_ESTRATTO DEL DOCUMENTO_:
------------------------------------------------------------

Libero Concas
Breve storia della
SARDEGNA
Nao creio que a historia seja mais, no seu grande panorama desbotado, que um
decurso de interpretacoes, um consenso confuso de testemunhos distraidos (Non
credo che la storia, nel suo grande panorama sfumato, sia altro che un deflusso di
interpretazioni, un consenso confuso di testimoni distratti) – Fernando Pessoa.
Livro do Desassossego – framm. 27.
PREFAZIONE
Un accenno alla storia della Sardegna: seimila anni che hanno visto l'arrivo di
popolazioni che si sono sovrapposte agli abitatori isolani con i quali nel tempo
hanno instaurato rapporti commerciali o di sfruttamento coloniale.
La ricerca dell'ossidiana – affiorante soprattutto alle pendici del monte Arci - e poi
dei minerali - piombo, rame, argento, zinco - è stata una costante nella motivazione
che ha spinto lungo i secoli gli "stranieri" a fare tappa in Sardegna.
E così già dal II millennio l'isola è stata regolarmente inserita, spesso solo per
esigenze logistiche, nelle rotte del commercio miceneo prima, etrusco e fenicio
successivamente, e ancora punico e romano: traffici commerciali che fecero del
Mediterraneo un immenso emporio per lungo tempo aperto agli scambi e
successivamente trasformato da Roma in "Mare nostrum".
La Sardegna, diventata colonia delle potenti repubbliche marinare di Genova e di
Pisa agli inizi del XIII secolo, viene poi utilizzata nel 1297 come merce di
scambio da parte della Chiesa per i suoi disegni politici e data in "dono" ai sovrani
aragonesi. Nei quattrocento anni successivi - inizialmente appannaggio della
Corona Aragonese fino alla sua unione con il Regno di Castiglia e la conseguente
unificazione dei territori spagnoli – l’Isola fu profondamente ispanizzata, nella
lingua. nella cultura e nell’amministrazione, pur restando assolutamente marginale
nella organizzazione e gestione dell’immenso Impero spagnolo.
Arriviamo alla Sardegna sabauda e poi italiana e allo sfruttamento delle ricchezze
minerarie e di quelle boschive ad opera di numerosi uomini d’affari – spesso dotati
di poca o nessuna esperienza imprenditoriale, ma sicuramente ben forniti di notevole
intraprendenza e adeguatamente supportati da banchieri e governanti. Era l’epoca del
nascente capitalismo industriale che interpretava la sua missione di veicolo per
l’accrescimento ulteriore della ricchezza in mano ai detentori del potere politico e
finanziario, poco o affatto curandosi dei danni irreversibili, ambientali e umani
provocati dallo scriteriato sfruttamento delle risorse naturali. Attività quest’ultima che
ha contrassegnato l’intero secolo XIX e poi ancora una buona parte del Novecento.

------------------------------------------------------------

_RIGHE ESTRATTE_:

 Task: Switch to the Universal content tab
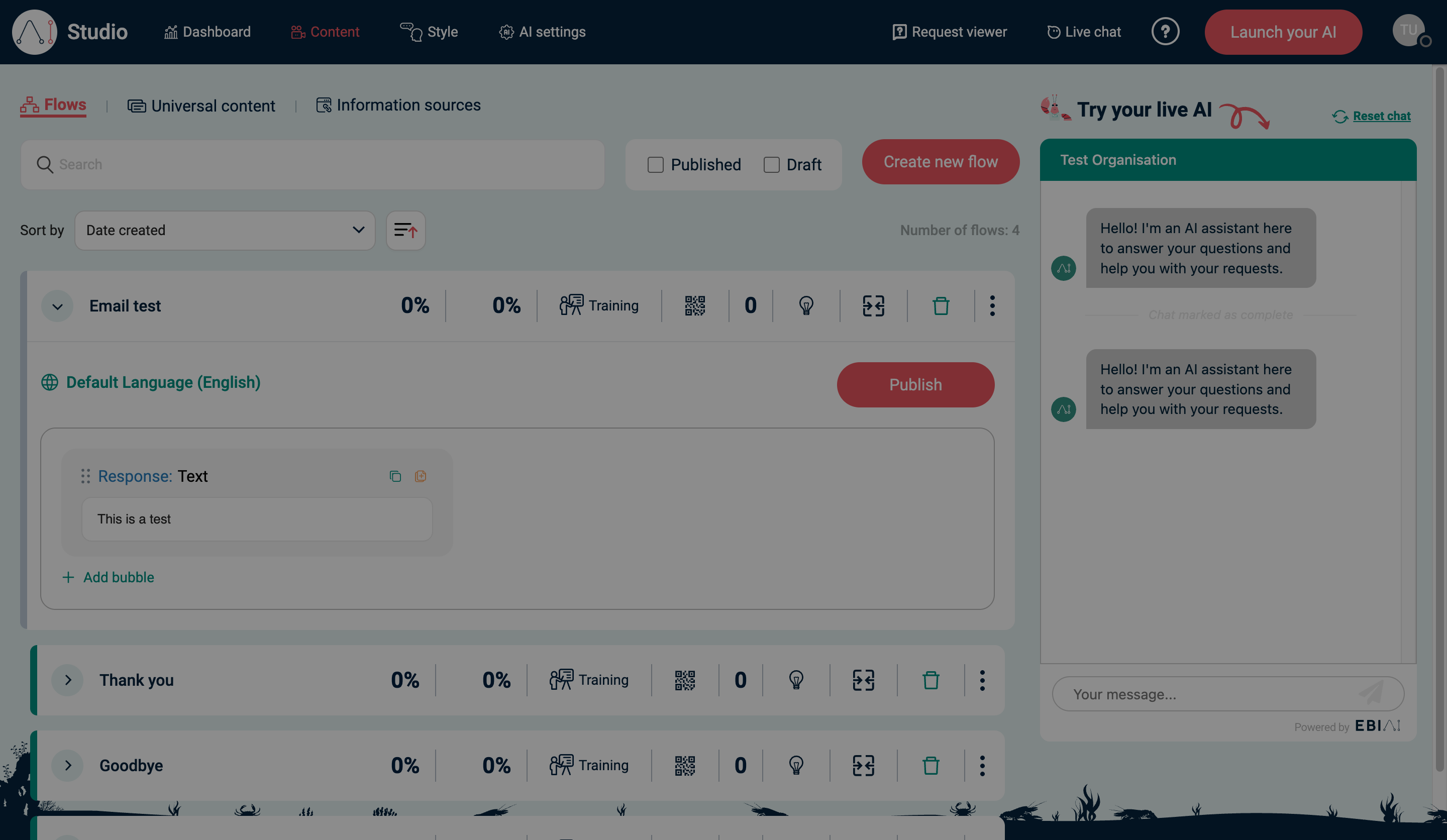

------------------------------------------------------------

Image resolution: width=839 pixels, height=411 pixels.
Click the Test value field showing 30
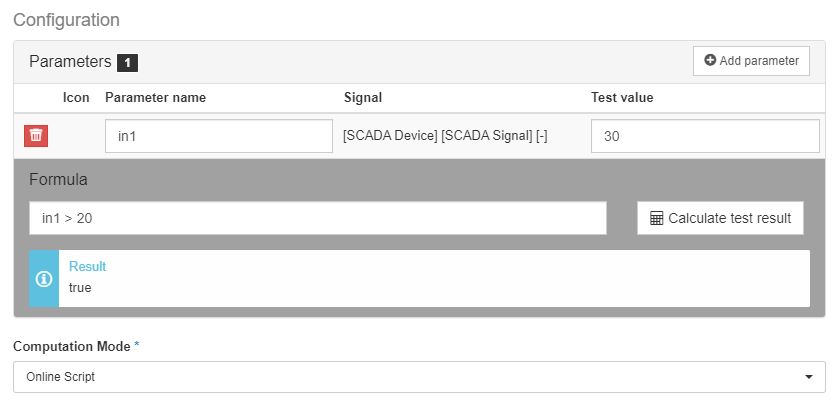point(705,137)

------------------------------------------------------------

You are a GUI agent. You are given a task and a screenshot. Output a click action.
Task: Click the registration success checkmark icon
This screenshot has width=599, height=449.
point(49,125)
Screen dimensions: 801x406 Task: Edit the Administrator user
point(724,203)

------------------------------------------------------------

_ATTIVITÀ DA SVOLGERE_:
A - Rispondi a queste domande sul testo sulla storia della Sardegna:
(i) Alle pendici di quale monte affiora soprattutto l'ossidiana?
(ii) In quale anno la Chiesa diede la Sardegna in "dono" ai sovrani aragonesi?
(iii) Di quali repubbliche marinare la Sardegna divenne colonia agli inizi del XIII secolo?
B - Ripeti alla lettera il passo del testo sulla storia della Sardegna compreso tra "Arriviamo alla Sardegna" e "parte del Novecento.", estremi inclusi.
C - Prosegui il testo sulla storia della Sardegna a partire dalla sua ultima frase.
Le righe provengono da una fonte diversa.

_RISULTATI DELLE ATTIVITÀ_:
A -
(i) Il monte Arci.
(ii) Nel 1297.
(iii) Genova e Pisa.

B -
Arriviamo alla Sardegna sabauda e poi italiana e allo sfruttamento delle ricchezze
minerarie e di quelle boschive ad opera di numerosi uomini d’affari – spesso dotati
di poca o nessuna esperienza imprenditoriale, ma sicuramente ben forniti di notevole
intraprendenza e adeguatamente supportati da banchieri e governanti. Era l’epoca del
nascente capitalismo industriale che interpretava la sua missione di veicolo per
l’accrescimento ulteriore della ricchezza in mano ai detentori del potere politico e
finanziario, poco o affatto curandosi dei danni irreversibili, ambientali e umani
provocati dallo scriteriato sfruttamento delle risorse naturali. Attività quest’ultima che
ha contrassegnato l’intero secolo XIX e poi ancora una buona parte del Novecento.

C -
Gli influssi culturali degli antichi e remoti visitatori o degli
immigrati o dei colonizzatori si sono probabilmente limitati alla tecnica delle
costruzioni megalitiche sfociate nel tempo nell'edificazione dei nuraghi, senza
stravolgere le antichissime e profonde tradizioni delle popolazioni "indigene" votate
al mantenimento - intatto attraverso i secoli - della società basata sui gruppi
famigliari, i clan e le tribù e nelle loro autonome organizzazioni. Resta da accertare,
ed è opera ardua e non sicuramente esaustiva, la probabile provenienza di questi
flussi migratori, la loro diffusione e l'estensione nel tempo e negli spazi dell'isola.
La posizione centrale della Sardegna nell'occidente mediterraneo, all'incirca
equidistante dalla penisola italiana, dalle coste nord africane e dalle Baleari, e non
lontanissima dalla penisola iberica, non è mai stata sufficiente all'instaurazione di
rapporti proficui per le comunità isolane.
E poi ci sono i miti.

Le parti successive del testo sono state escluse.